There is no published data, as yet, regarding what happened to the A321 more than 20 seconds after the initial upset. Flightradar24 was unable to track it all the way to the ground, and that information should be retrievable from its flight-data recorder, which, together with the cockpit voice recorder, has been recovered from the wreckage.
Gyrations in the body of the falling jet could be expected to tear it apart under various scenarios.

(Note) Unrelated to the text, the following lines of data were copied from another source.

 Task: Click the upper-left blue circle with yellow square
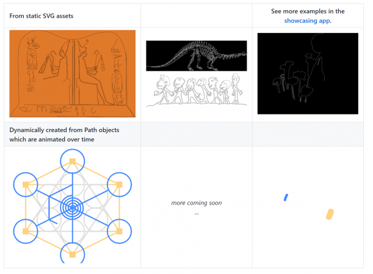(x=26, y=184)
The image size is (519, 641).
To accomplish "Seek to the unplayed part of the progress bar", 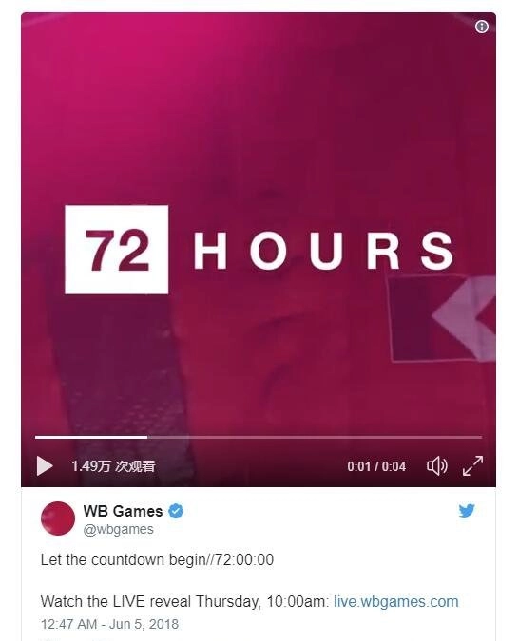I will coord(315,437).
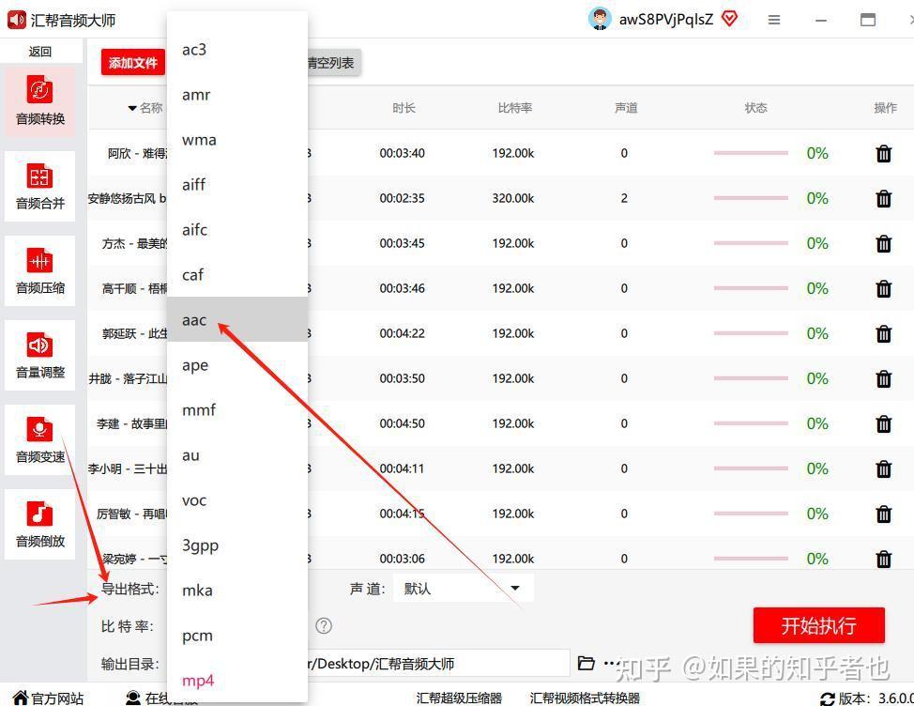Open the 音频倒放 (audio reverse) tool

coord(39,524)
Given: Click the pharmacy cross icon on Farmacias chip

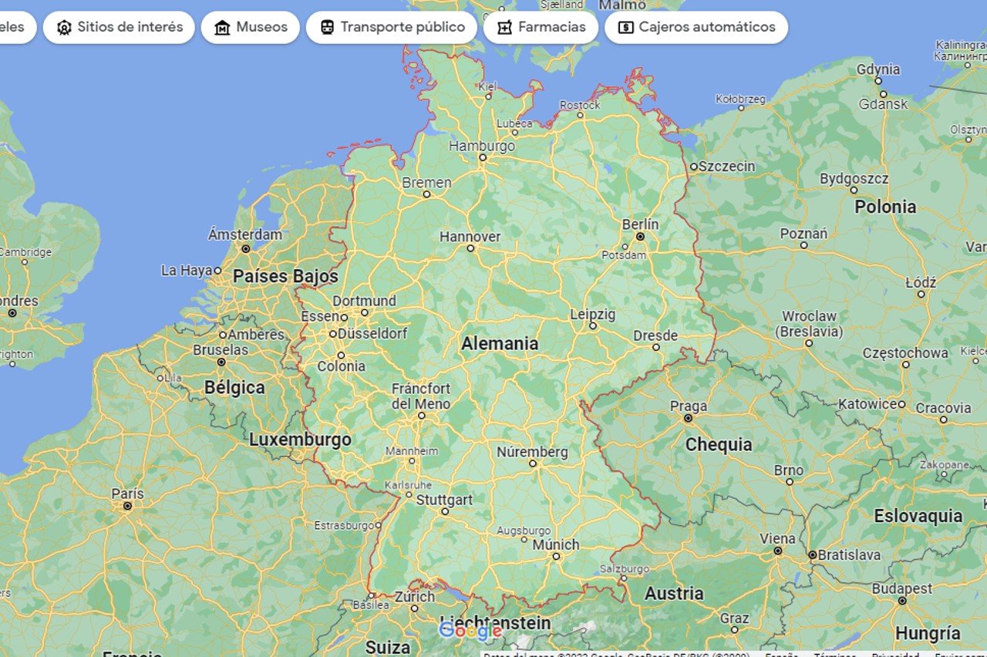Looking at the screenshot, I should [x=504, y=28].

But if flight 9268 was, contrary to all current official advice, hit by a surface-to-air missile, the integrity of the airliner could have been destroyed much sooner than by the aerodynamic forces at work if the pilots had completely lost control for whatever reason.
That possibility is still of sufficient force to have caused major airlines to immediately heed a warning about the risks of missile strikes for the Sinai peninsula issued last November, which advised them not to fly over much of it at less than 26,000 feet.
There has been no evidence, for what that is really worth, of highly capable ground-to-air missiles like the Russian-made BUK, that destroyed Malaysia Airlines flight MH17 over east Ukraine on July 17 last year, killing 298 people, having been deployed in the Sinai peninsula.
But the wording of the safety notice about Sinai issued last November has suddenly, after 224 fatalities, focused the minds of airlines that regularly cross it, leading to them pulling their flights.
It needs to be kept in mind that any airliner that experiences a cabin depressurisation must rapidly descend to much lower than 26,000 feet to keep its passengers alive once the emergency oxygen supply runs out.
If the warnings and findings in the Dutch Safety Board report into MH17 are revisited, it is inexcusable for airlines to even think it is safe to fly over territory in armed conflict, where missiles are in use, on the basis that they might rarely have to descend to 13,000 feet or lower.
MH17 taught the industry (if it is capable of listening) not to trifle with passenger lives on the basis of the risks of such a malfunction being very small.
It seems that whatever happened to Metrojet 9268, the inconvenient and costly risks of taking over flights across disputed territory that were highlighted by the MH17 disaster are only being heeded after there are piles of torn bodies being collected from crash sites.
This isn’t good enough.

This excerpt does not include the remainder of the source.